Huge enterprises dependent on global supply chain were cozily settled in tangled webs of production networks. Complex as they were, corrupt and conniving as they were, the system held the world economy together.
A component of a given product could now be made in several countries. In the wake of the pandemic companies in Palo alto, Stuttgart, Seoul and Nagoya have realized that this cultivated specialization, substitution is difficult. Especially the unusual skills of the Chinese cannot be replicated.
When production went global it necessarily made countries interdependent. No country can claim self-sufficiency in all the goods, components, services and raw material it needed.
The COVID-19 pandemic has devastatingly exposed the fragility of this globalized system.
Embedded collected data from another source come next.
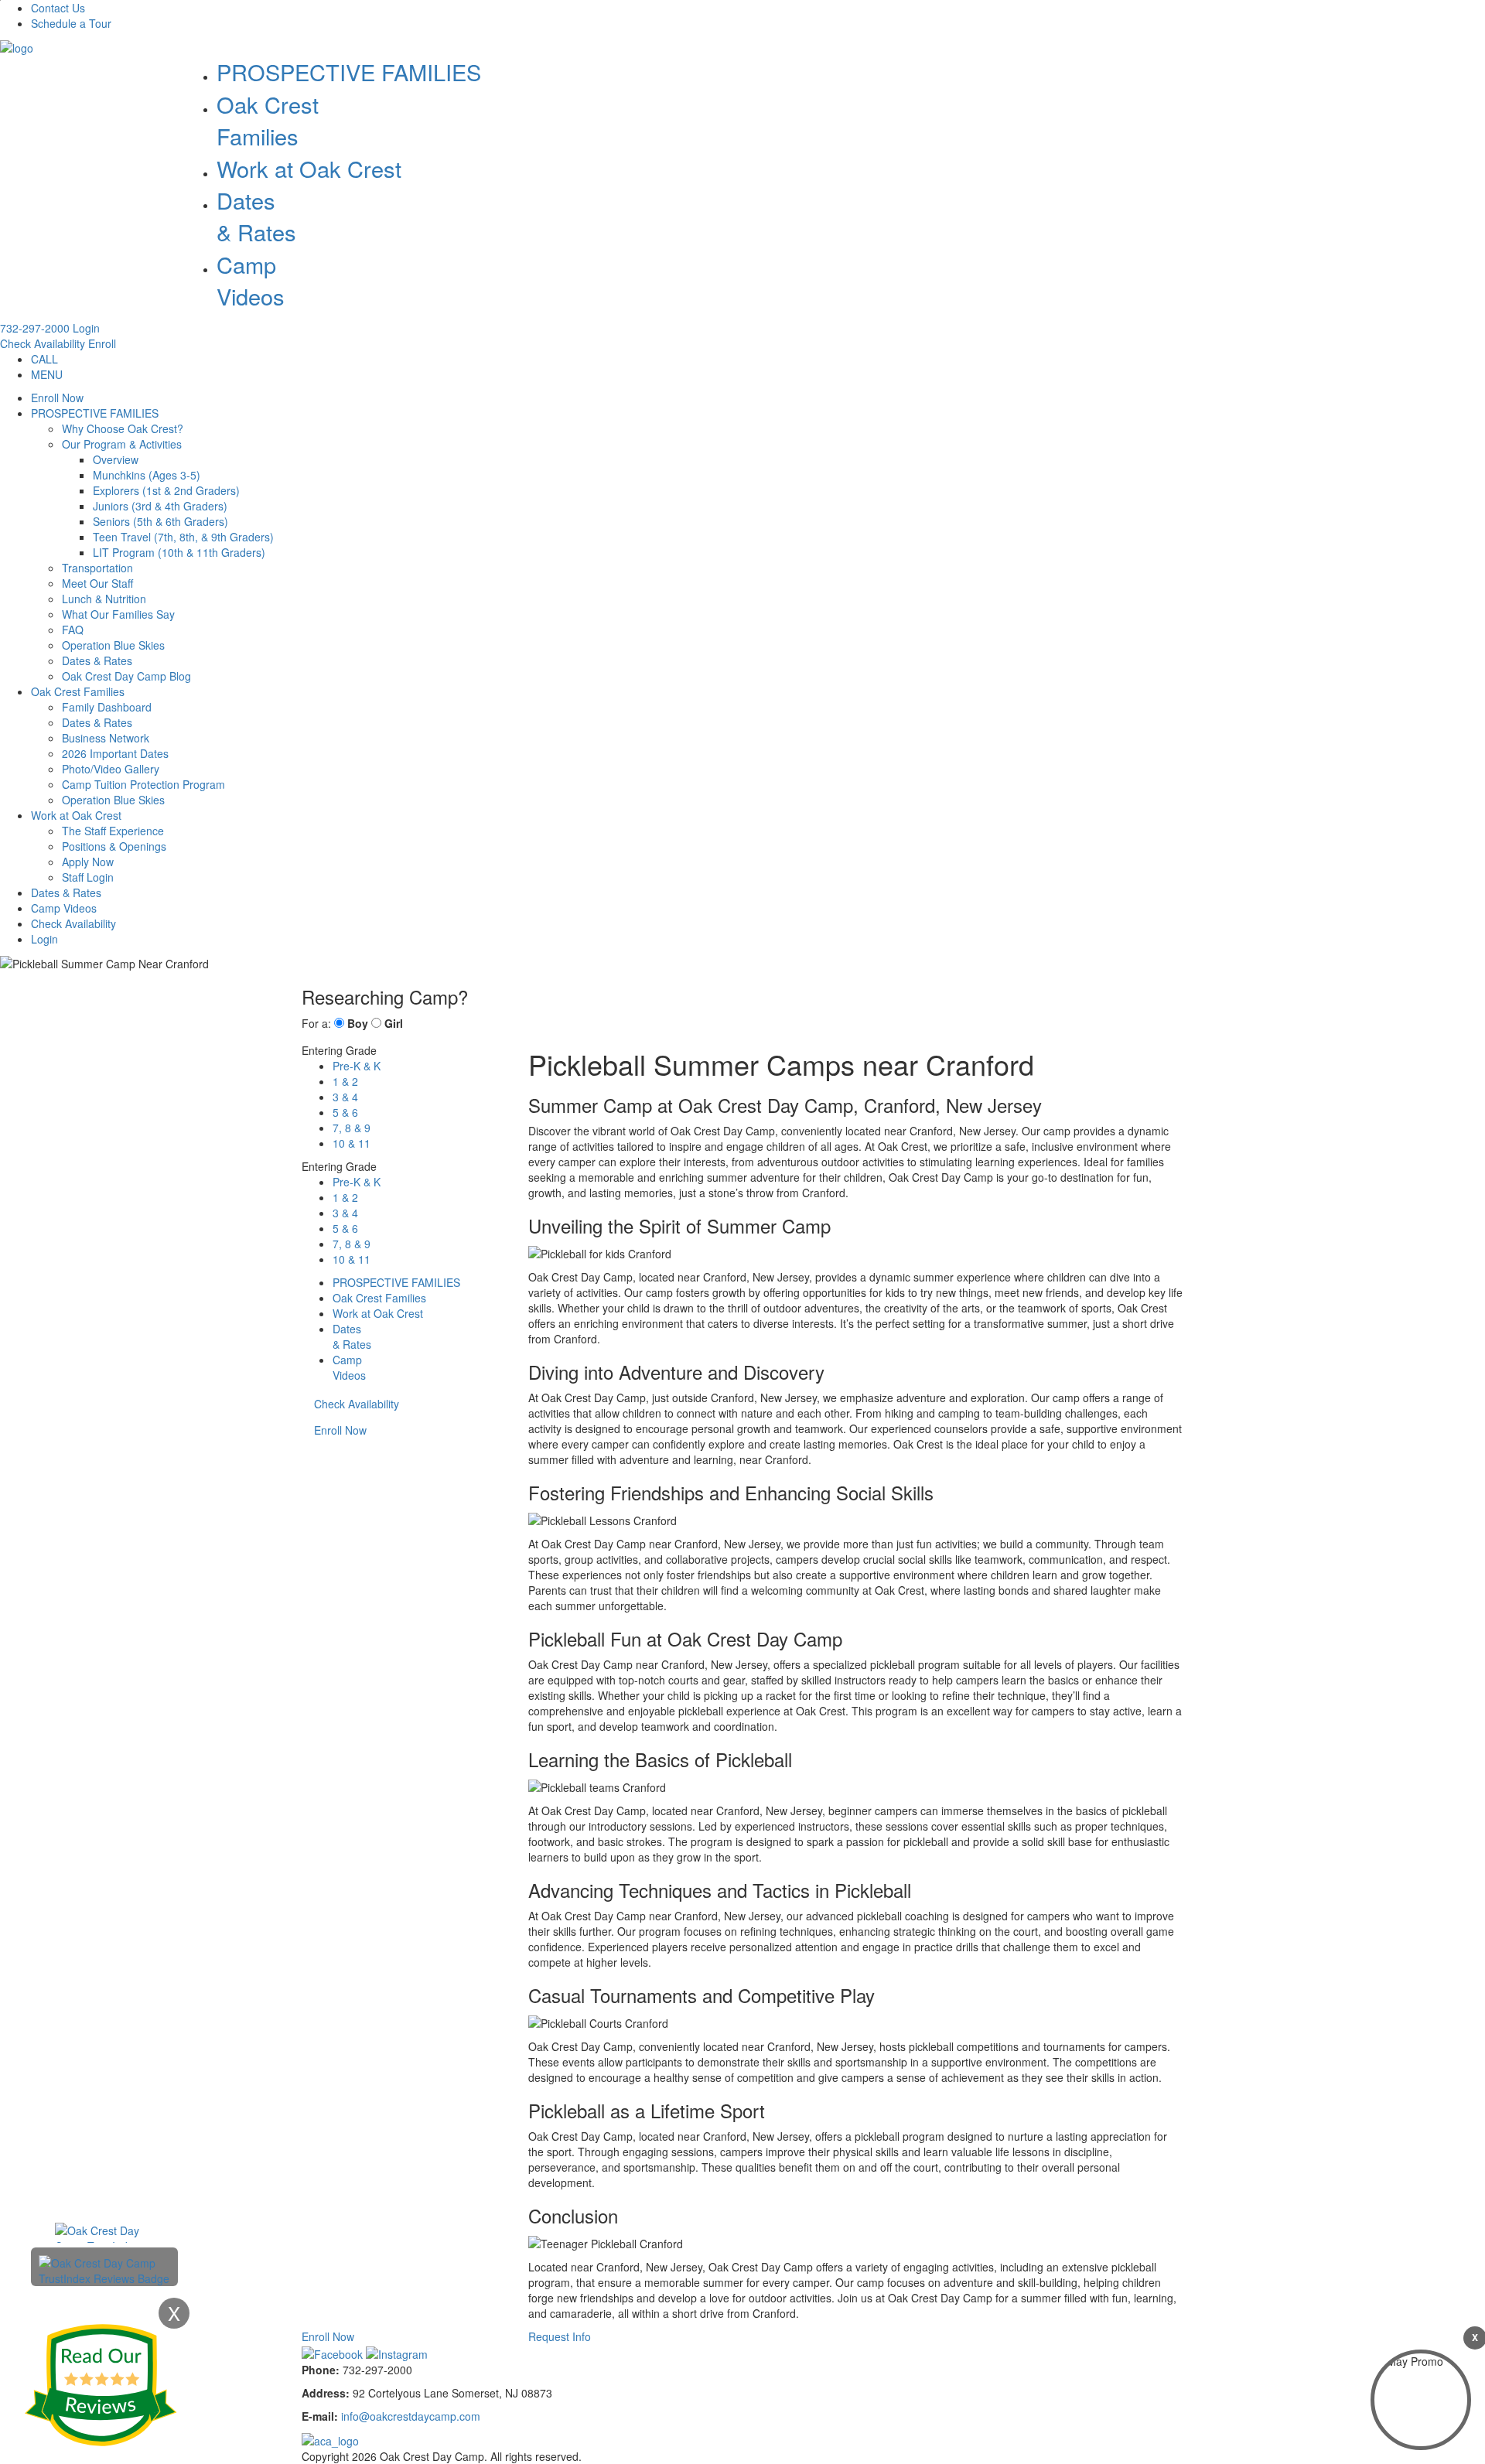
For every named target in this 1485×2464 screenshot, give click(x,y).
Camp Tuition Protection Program (143, 784)
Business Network (105, 738)
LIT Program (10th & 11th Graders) (179, 552)
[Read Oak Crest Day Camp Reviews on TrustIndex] (104, 2269)
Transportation (97, 567)
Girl (393, 1023)
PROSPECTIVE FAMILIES (349, 71)
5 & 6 (345, 1112)
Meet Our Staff (97, 583)
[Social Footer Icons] (334, 2352)
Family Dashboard (107, 707)
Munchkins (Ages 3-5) (146, 475)
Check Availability (42, 343)
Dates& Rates (256, 215)
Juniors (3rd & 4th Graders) (160, 506)
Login (86, 328)
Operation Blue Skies (113, 645)
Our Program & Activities (122, 444)
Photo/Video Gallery (110, 768)
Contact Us (58, 7)
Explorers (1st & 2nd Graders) (166, 490)
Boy (357, 1023)
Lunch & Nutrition (104, 598)
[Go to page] (16, 46)
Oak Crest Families (268, 120)
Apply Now (88, 861)
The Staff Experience (113, 830)
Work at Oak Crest (309, 168)
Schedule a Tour (71, 23)
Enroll (102, 343)
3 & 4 (345, 1096)
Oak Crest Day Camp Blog (126, 676)
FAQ (73, 629)
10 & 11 (351, 1143)
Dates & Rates (97, 660)
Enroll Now (57, 397)
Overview (115, 459)
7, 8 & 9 (351, 1127)
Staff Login (88, 877)
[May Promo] (1421, 2400)
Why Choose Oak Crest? (122, 428)
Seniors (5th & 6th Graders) (160, 521)
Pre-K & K (357, 1065)
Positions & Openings (114, 846)
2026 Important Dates (115, 753)
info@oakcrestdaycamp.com (410, 2416)
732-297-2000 (35, 328)
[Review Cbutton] (100, 2385)
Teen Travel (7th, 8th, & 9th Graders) (183, 536)
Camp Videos (251, 280)
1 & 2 (345, 1081)
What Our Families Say (118, 614)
In coming months, we will see who can confront the crisis and to what degree. We will then know who in which country followed Apple CEO Tim Cooks dictum that inventory is “fundamentally evil” and adopted “just-in-time” supply chains as unimpeachable doctrine.
The pandemic has already reduced global production of laptop by 50%.
The New York based ABI research is blunt in its prognosis.
“The COVID-19 pandemic has produced a chain of events unlike anything we have seen in our lifetimes. Our daily routines have been flooded with uncertainty, both at home and at work. This has resulted in questions about the future state of our global economy. “
The phrase ‘Breaking News’ has lost its meaning. Only the oligarchs who own private TV channels think that broken news is breaking news.
I dedicate this essay to the girl in exile. With apologies to Ismail Kadare.